Los occidentales de esta vieja Europa, parece que estamos dispuestos a destrozar nuestra cultura, nuestra prosperidad, nuestra razón de ser y sentir, y entregarnos a otras culturas e intereses, que al final conseguirán controlarnos y acabar con nuestras libertades y costumbres.
Voy a tratar de poner algunos ejemplos:
Resulta que nuestros dirigentes europeos, están muy preocupados con Rusia, cosa que parece lógica, pero curiosamente con otros estados totalitarios, como las monarquías del Golfo Pérsico, donde los derecho humanos brillan por su ausencia, donde el algunos de los países, los trabajadores procedentes de Asía, son poco menos que tratados como esclavos, donde las mujeres prácticamente no tienen ningún derecho, resulta que ahora son países «de moda» de vacaciones y turismo.
Ahora, clase media alta, famosos, algunos horteras con perdón, viajan a estos países como destino turístico, blanqueando dictaduras lamentables.
Por si fuera poco, muchos de estos Estados, algunos artificiales, son ahora propietarios gracias a sus petrodólares, de empresas completas de Europa, compañías aéreas que compiten con las occidentales y a las que se las da con suma facilidad, derechos de vuelo, cuando su competencia es totalmente desleal.
Otro ejemplo claro y mucho más grave, es el de China, una gran nación donde se persigue con crueldad al disidente, y que se dedica a apoyar a todos aquellos países que desestabilicen a occidente.
Lo de China, es de suma gravedad, a modo de ejemplo: Les encargamos construcción de buques, con proyectos europeos, porque son mucho más baratos, buques, que luego en muchos casos, tienen graves averías por su deficiente construcción y sin embargo China sigue copiando proyectos, que nos hacen totalmente vulnerables, mientras la industria naval europea se queda sin carga de trabajo.
Entre los comisionistas profesionales, algunos ex políticos, y el nuestro propio egoísmo, estamos permitiendo poner en manos de una dictadura sangrienta nuestro futuro.

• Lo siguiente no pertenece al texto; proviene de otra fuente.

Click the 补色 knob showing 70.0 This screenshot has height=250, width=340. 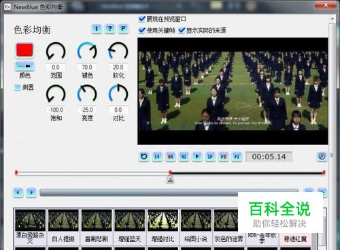87,51
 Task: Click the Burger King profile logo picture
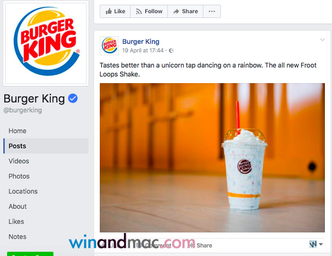pyautogui.click(x=46, y=43)
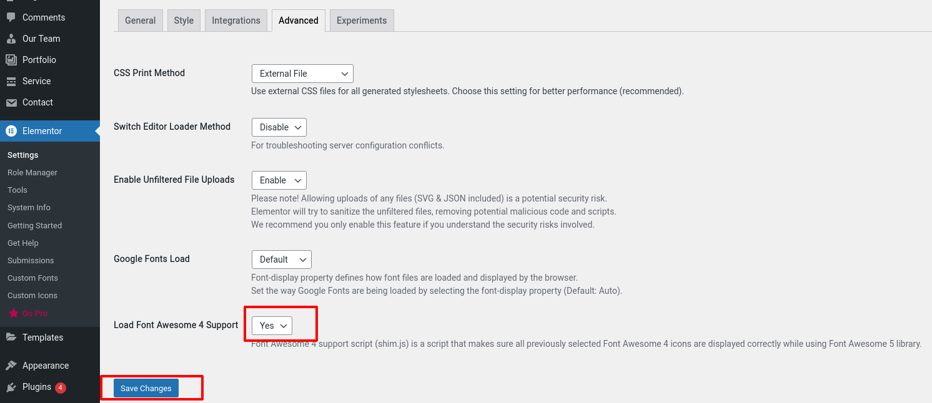Image resolution: width=932 pixels, height=403 pixels.
Task: Click the Templates folder icon
Action: pyautogui.click(x=11, y=337)
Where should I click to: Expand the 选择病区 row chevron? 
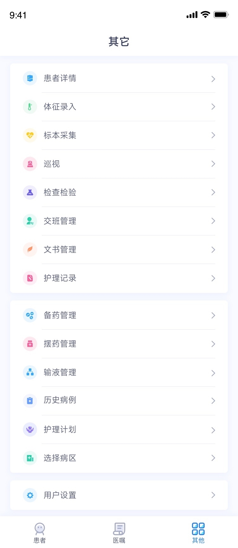[x=213, y=458]
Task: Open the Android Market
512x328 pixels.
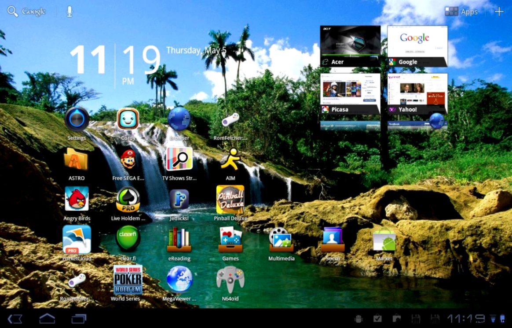Action: click(384, 241)
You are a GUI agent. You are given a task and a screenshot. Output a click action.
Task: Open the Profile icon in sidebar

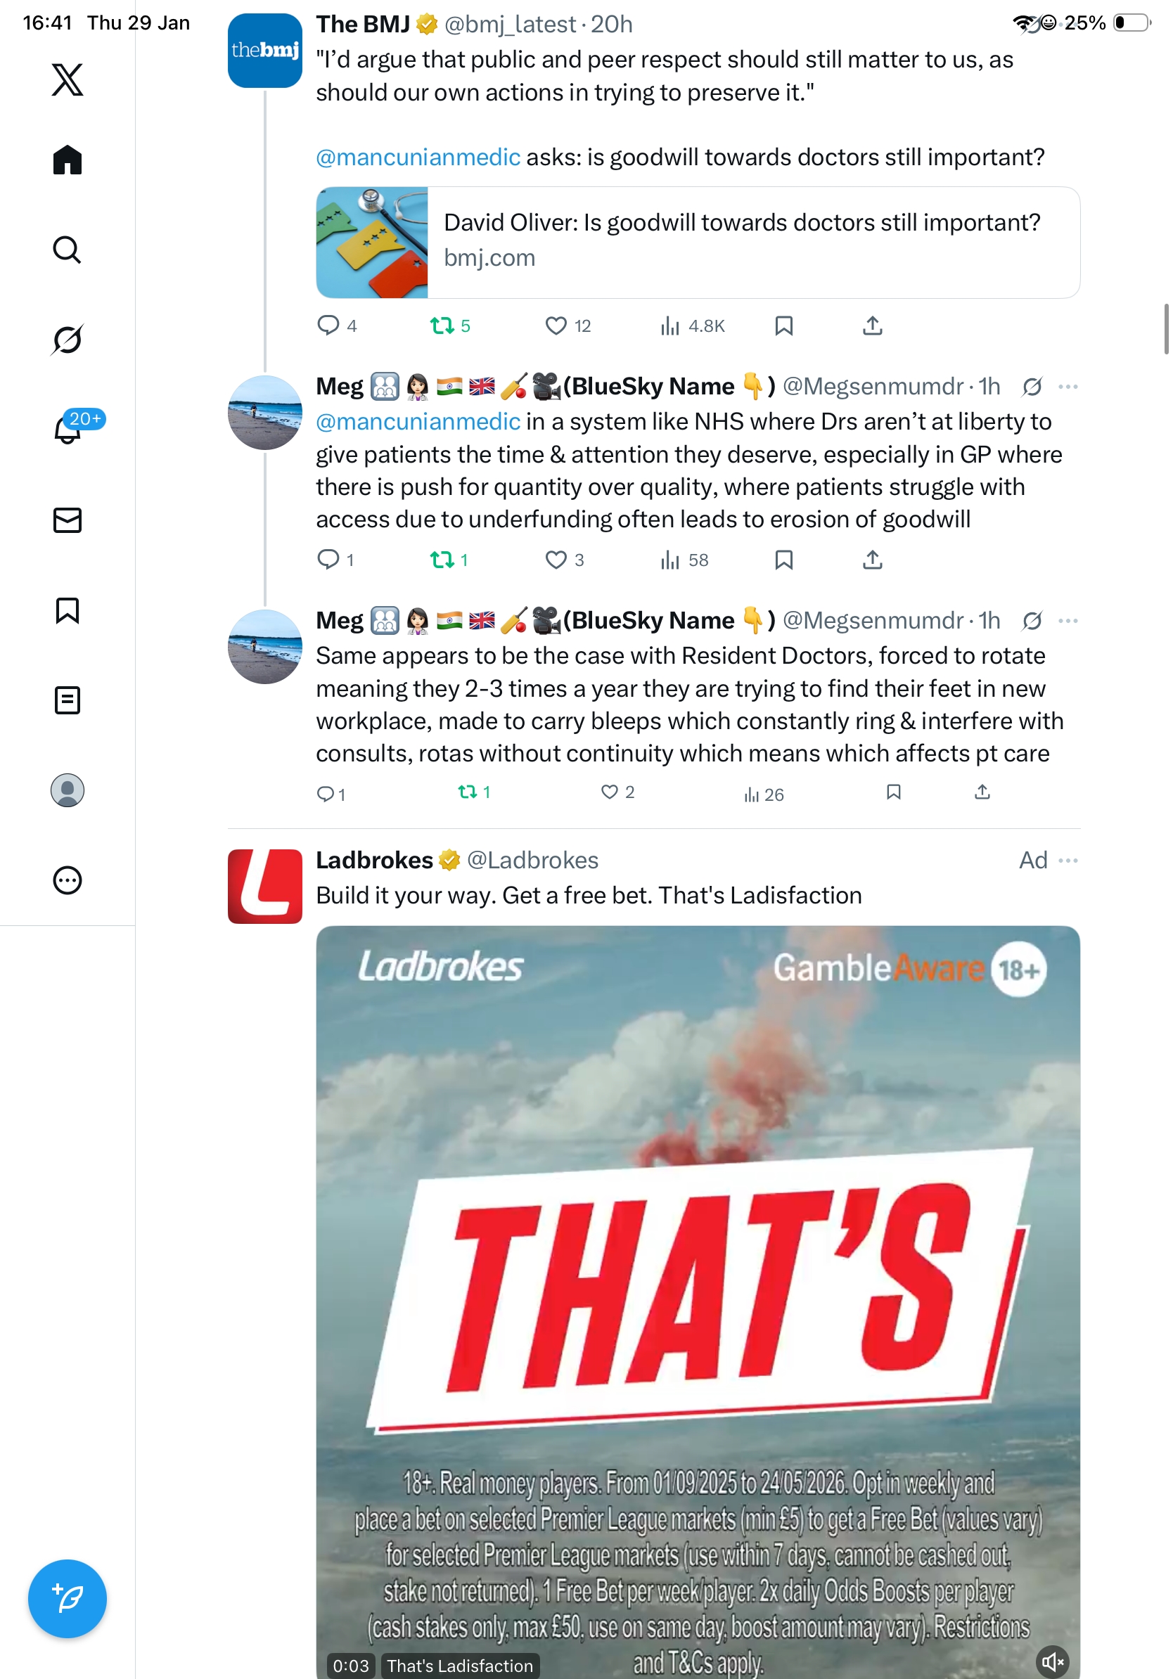tap(67, 790)
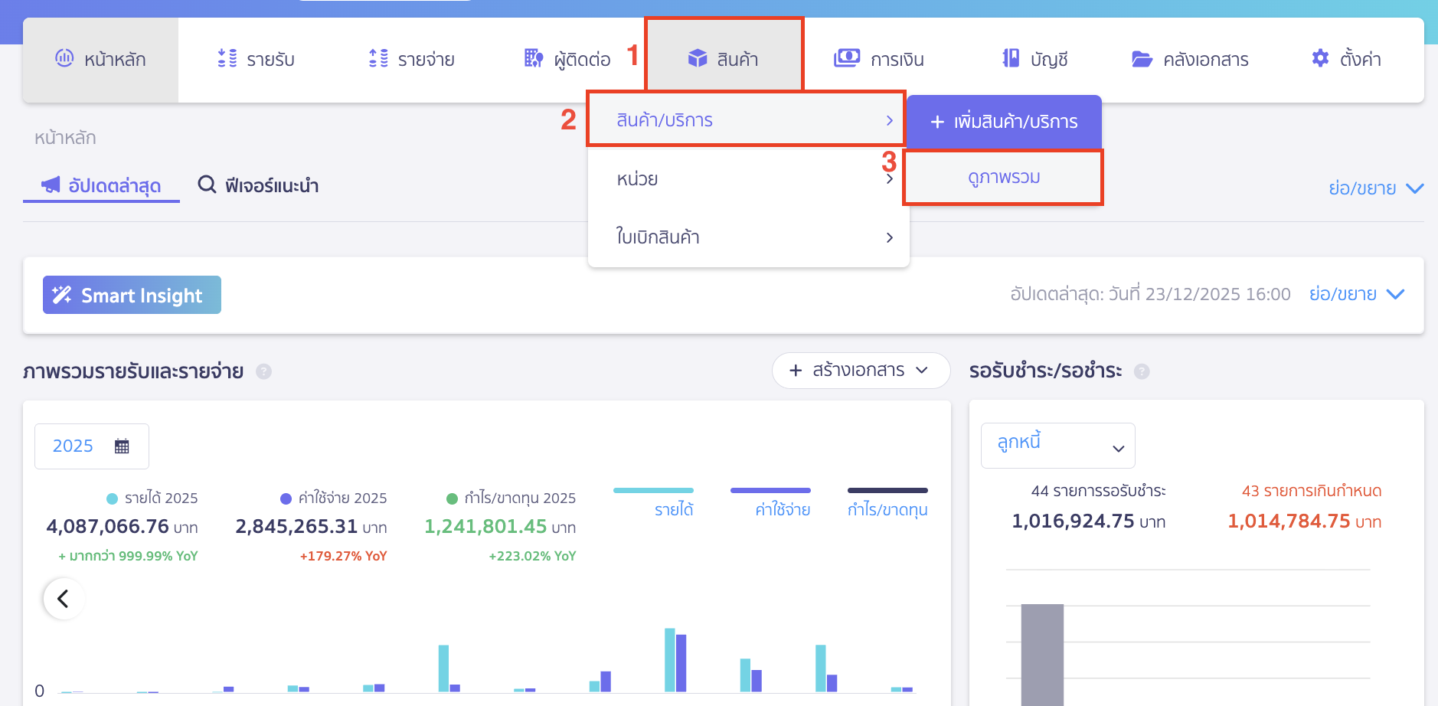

Nuestras elites políticas, en muchos casos, parecen entregados a intereses de China, me supongo, que a cambio de comisiones u otros intereses que se nos escapan.
Si fuéramos una sociedad madura, no permitiríamos toda esta dejadez y defenderíamos con fe nuestros intereses como sociedad.
Si no se cambia pronto, nuestra civilización europea, merced a nuestro egoísmo habrá muerto y seremos «títeres» de intereses lejanos.